Die Flur-Schänke
Selbst alteingesessene Flingerer (Sag niemals „Flingeraner“!) schauen selten in die Zeit vor das Jahr 1900, wenn sie an ihren Stadtteil denken. Und wissen meist nicht, dass das Gebiet, das heute von den unabhängigen Stadtteilen Flingern-Süd und Flingern-Nord gebildet wird, bis zum Beginn der industriellen Revolution eine Mischung aus dünn besiedeltem, von großen Waldstücken durchsetztem Ackerland war. Bis etwa 1815 gab es hier fünf bzw. sechs Höfe, deren Existenz teils bis ins 14. Jahrhundert zurückreichte. Dies ursprünglich dicht bewaldete Land gehörte schon vor der Stadterhebung Düsseldorfs dem Rittergeschlecht Hayc von Flingern – das übrigens der Stadterhebung zustimmen musste und dies auch tat, weil zu ihrem Besitz auch Grund und Boden in der Altstadt gehörte.

Ausschnitt aus einem Stadtplan von 1909

Einige Straßennamen, besonders in Flingern-Nord weisen auf diese Vergangenheit hin, die Engerstraße auf den dortigen Hof, und sowohl die Acker-, als auch die Flurstraße auf die landwirtschaftliche Nutzung. Die Umwandlung in ein Industrie- und Wohngebiet vollzog sich rasant und radikal. Die Geschwindigkeit der Veränderung war so groß, dass es kaum Zeit für eine übergeordnete Planung gab. Was dazu führte, dass man aus alten Landstraßen, Wegen und Pfaden die neuen Stadtstraßen machte, die ungefähr so lagen wie wir sie heute kennen. Die Flurstraße in ihrer Linienführung zwischen Dorotheenplatz und Bruchstraße ist also in vieler Hinsicht das Paradebeispiel für die Entwicklung Flingern vom Ackerland zum belebten Wohn- und Arbeitsviertel.

Google-Map: Flurstraße in Flingern-Nord

Ob und wie weit nach Südwesten und Nordosten der Weg verlief, von dem jetzt noch das Stück Flurstraße übrig ist, wissen wir nicht. Sicher ist dagegen, dass sie eine der ersten Straßen außerhalb der Innenstadt war, in der Gleise der Elektrischen verlegt wurden. Und weil man hier eine Endhaltestelle brauchte, wurde aus dem Dreieck Flur-, Bruch- und Lichtstraße eine Wendeschleife. Die wurde bis vor wenigen Jahren genutzt, um der Linie 9 eine Entlastungslinie bis ins Herz von Flingern zu ermöglichen. Weil aber die Gleise Richtung Grafenberg durch die Lichtstraße verlaufen, zerfällt die Flurstraße bis heute in zwei sehr unterschiedliche Teile. Vom Dorotheenplatz bis zur Hoffeldstraße gibt es viel Verkehr, es ist laut und quirlig; ab dem Flurplätzchen (das seit einiger Zeit offiziell „Karl-Wagner-Platz“ heißt) wird es ruhig, es gibt kaum Durchgangsverkehr, und die Bäume spenden Schatten.

◆ Quellenmaterial ◆
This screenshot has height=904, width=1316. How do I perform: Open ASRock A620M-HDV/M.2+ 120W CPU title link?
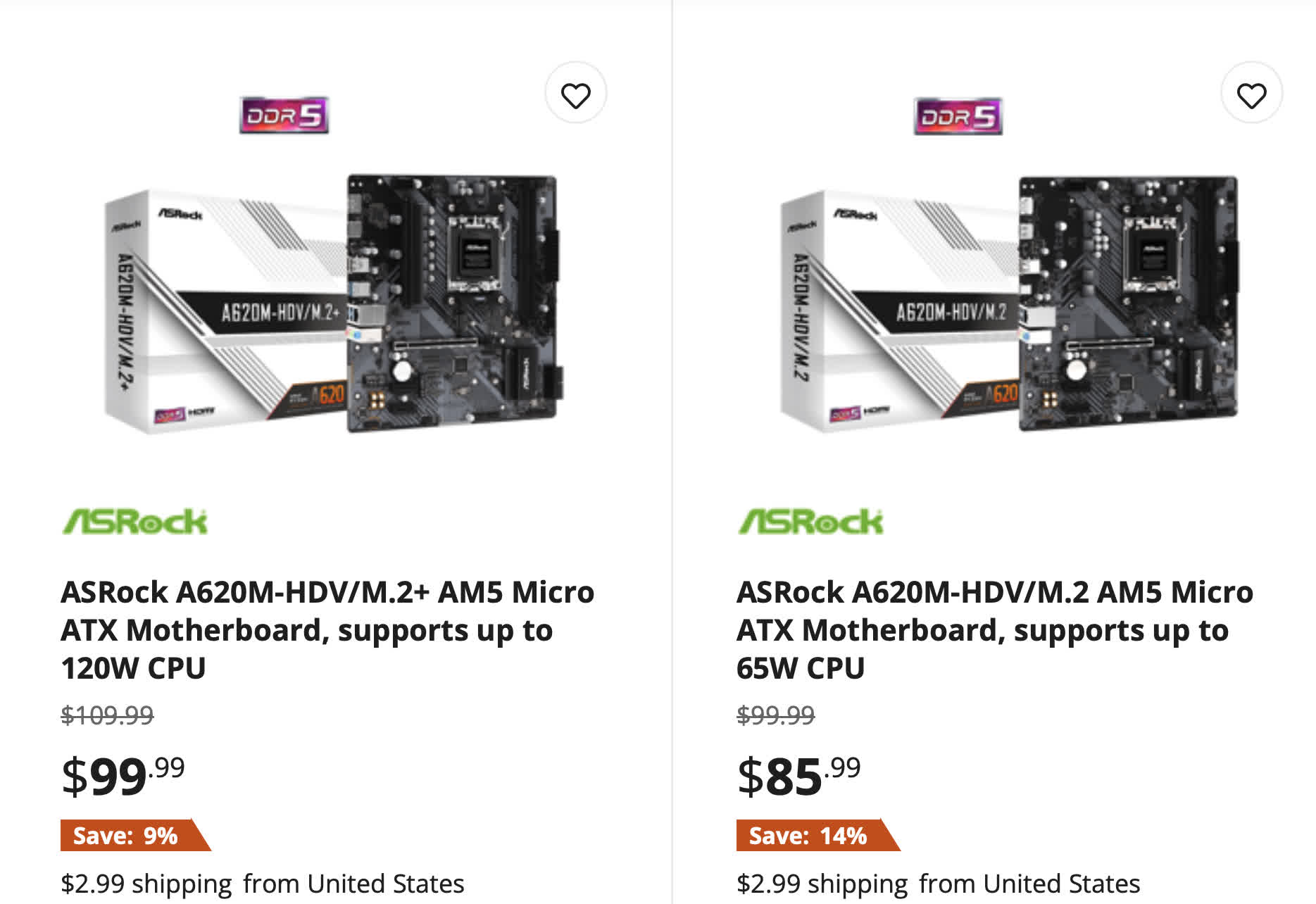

◆ Schriftliche Aufgabe 1 ◆
Gib den Auszug über die Flurstraße wortgetreu wieder, beginnend bei „Ob und wie weit“ und endend bei „Bäume spenden Schatten.“.
◆ Schriftliche Aufgabe 2 ◆
Schreib den Text über die Flurstraße in Flingern nach seinem letzten Satz weiter.

◆ Erwartete Antwort 1 ◆
Ob und wie weit nach Südwesten und Nordosten der Weg verlief, von dem jetzt noch das Stück Flurstraße übrig ist, wissen wir nicht. Sicher ist dagegen, dass sie eine der ersten Straßen außerhalb der Innenstadt war, in der Gleise der Elektrischen verlegt wurden. Und weil man hier eine Endhaltestelle brauchte, wurde aus dem Dreieck Flur-, Bruch- und Lichtstraße eine Wendeschleife. Die wurde bis vor wenigen Jahren genutzt, um der Linie 9 eine Entlastungslinie bis ins Herz von Flingern zu ermöglichen. Weil aber die Gleise Richtung Grafenberg durch die Lichtstraße verlaufen, zerfällt die Flurstraße bis heute in zwei sehr unterschiedliche Teile. Vom Dorotheenplatz bis zur Hoffeldstraße gibt es viel Verkehr, es ist laut und quirlig; ab dem Flurplätzchen (das seit einiger Zeit offiziell „Karl-Wagner-Platz“ heißt) wird es ruhig, es gibt kaum Durchgangsverkehr, und die Bäume spenden Schatten.

◆ Erwartete Antwort 2 ◆
Eines der wichtigsten Gebäude an dieser Straße war über viele Jahrzehnte die Flurklinik an der Ecke zur Degerstraße. In dieser Frauenklinik wurden Tausende von Düsseldorferinnen und Düsseldorfern geboren, und wer dort zur Welt kam, der wird sich vermutlich sein Leben lang stolz als Flingerer Kind sehen. Ähnlich wie das von Nonnen geführte Liebfrauenkrankenhaus auf der Degerstraße um die Ecke, wurde auch die Flurklinik in den Achtzigerjahren als Krankenhaus aufgegeben. Investoren rissen sich das Objekt unter den Nagel, und es sah ein paar Jahre lang so aus, als würde dieses auffällige Haus zum Ausgangspunkt einer gnadenlosen Gentrifizierung des Viertels. Aber: Flingern-Nord hat noch immer jeden Angriff der Schönen und Wohlhabenden überstanden, ohne seinen Charakter wirklich zu verändern.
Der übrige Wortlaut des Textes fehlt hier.